Hardy-Vallée, B. (forthcoming). Decision-Making in the Economy of Nature: Information as Value. In G. Terzis & R. Arp (Eds.), Information and Living Systems: Essays in Philosophy of Biology. Cambridge, MA: MIT Press.

This chapter analyzes and discusses one of the most important uses of information in the biological world: decision-making. I will first present a fundamental principle introduced by Darwin, the idea of an “economy of nature,” by which decision-making can be understood. Following this principle, I then argue that biological decision-making should be construed as goal-oriented, value-based information processing. I propose a value-based account of neural information, where information is primarily economic and relative to goal achievement. If living beings (I focus here on animals) are biological decision-makers, we may expect that their behavior would be coherent with the pursuit of certain goals (either ultimate or instrumental) and that their behavioral control mechanisms would be endowed with goal-directed and valuation mechanisms. These expectations, I argue, are supported by behavioral ecology and decision neuroscience. Together, they provide a rich, biological account of decision-making that should be integrated in a wider concept of ‘natural rationality’.

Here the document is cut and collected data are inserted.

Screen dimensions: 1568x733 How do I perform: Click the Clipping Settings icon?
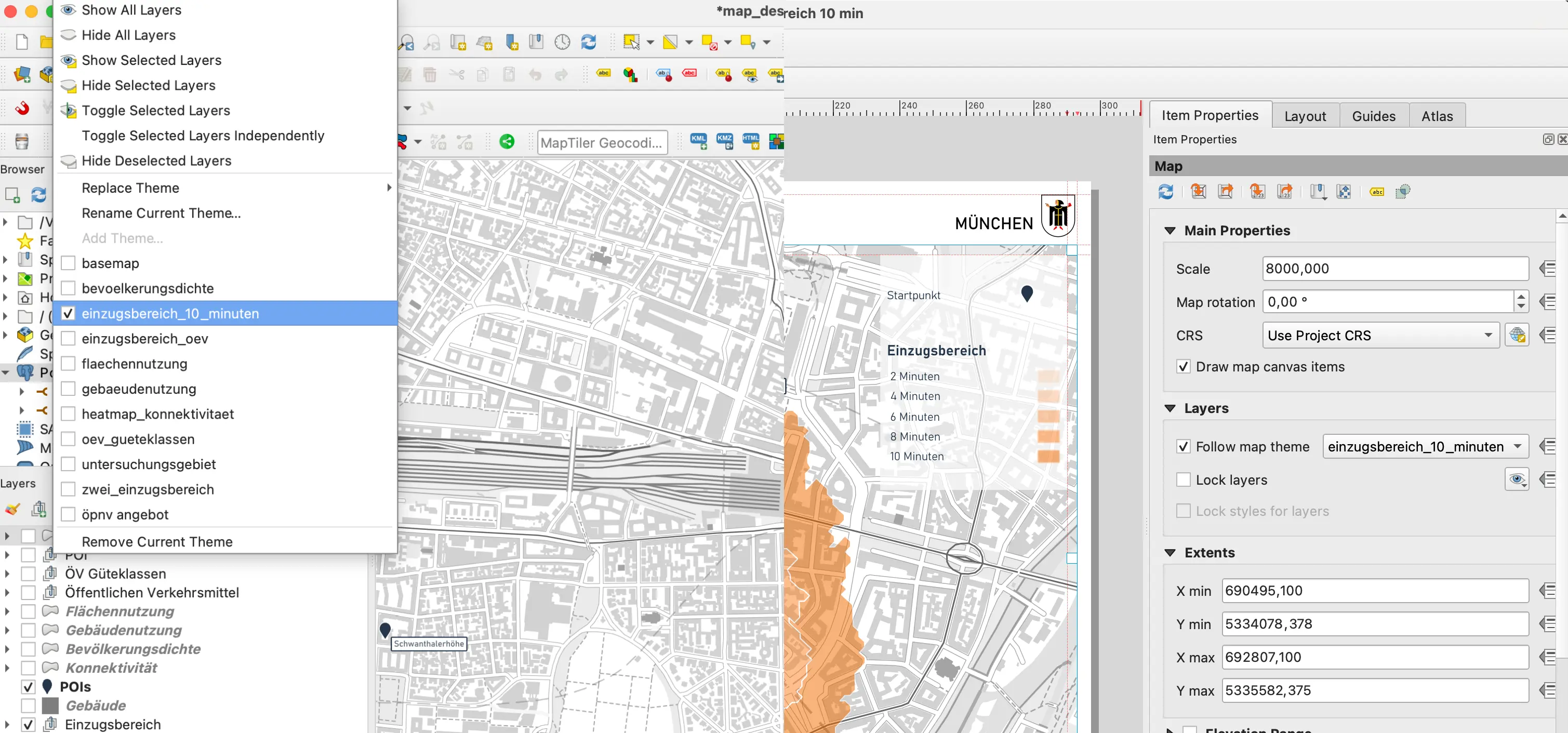coord(1402,192)
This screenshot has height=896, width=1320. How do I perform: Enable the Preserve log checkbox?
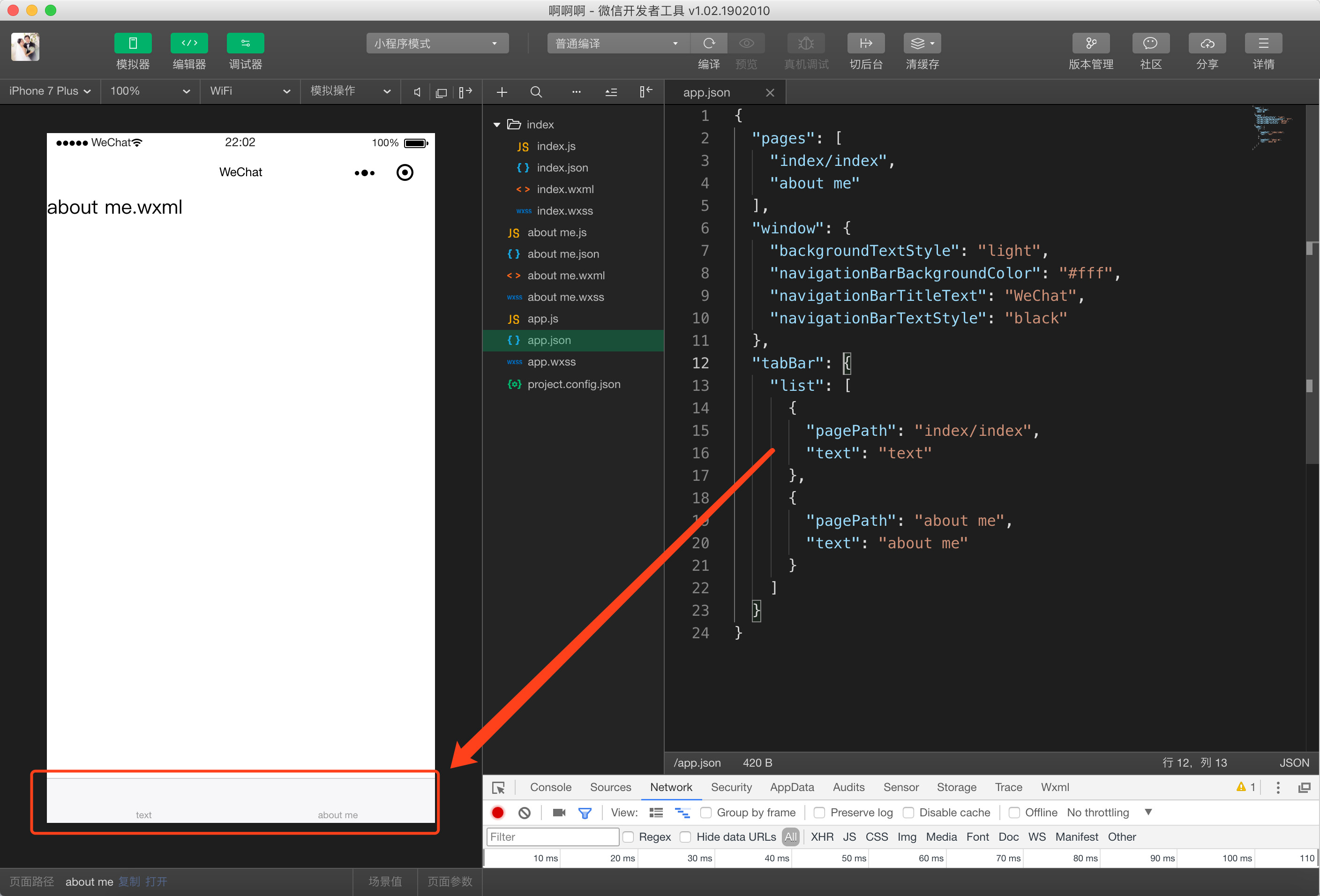[x=819, y=813]
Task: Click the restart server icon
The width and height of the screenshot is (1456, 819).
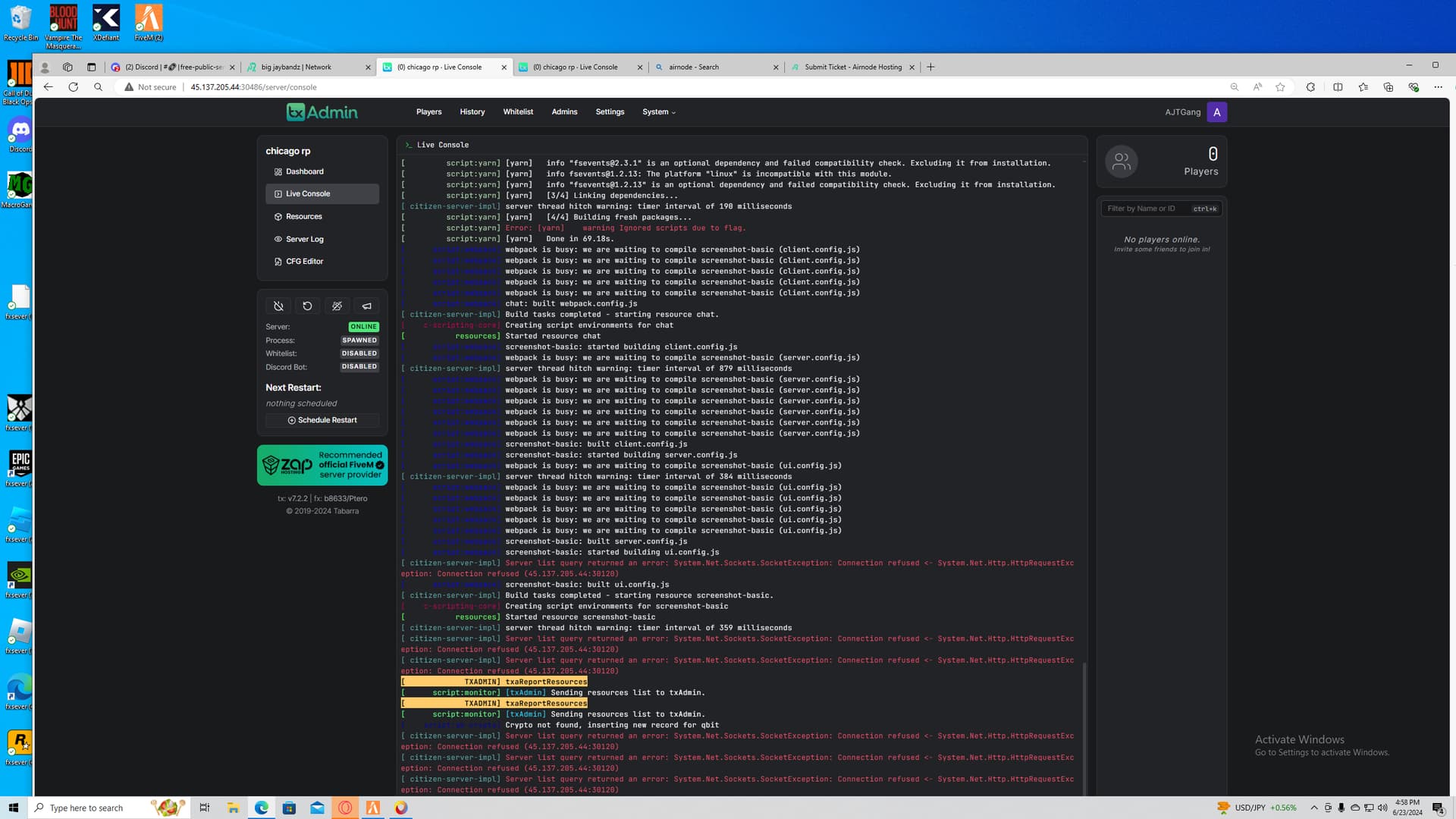Action: 307,306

Hardy-Vallee B. (submitted) Natural Rationality and the Psychology of Decision: Beyond bounded and ecological rationality

Decision-making is usually a secondary topic in psychology, relegated to the last chapters of textbooks. It pictures decision-making mostly as a deliberative task and rationality as a matter of idealization. This conception also suggests that psychology should either document human failures to comply with rational-choice standards (bounded rationality) or detail how mental mechanisms are ecologically rational (ecological rationality). This conception, I argue, runs into many problems: descriptive (section 2), conceptual (section 3) and normative (section 4). I suggest that psychology and philosophy need another—wider—conception of rationality, that goes beyond bounded and ecological rationality (section 5).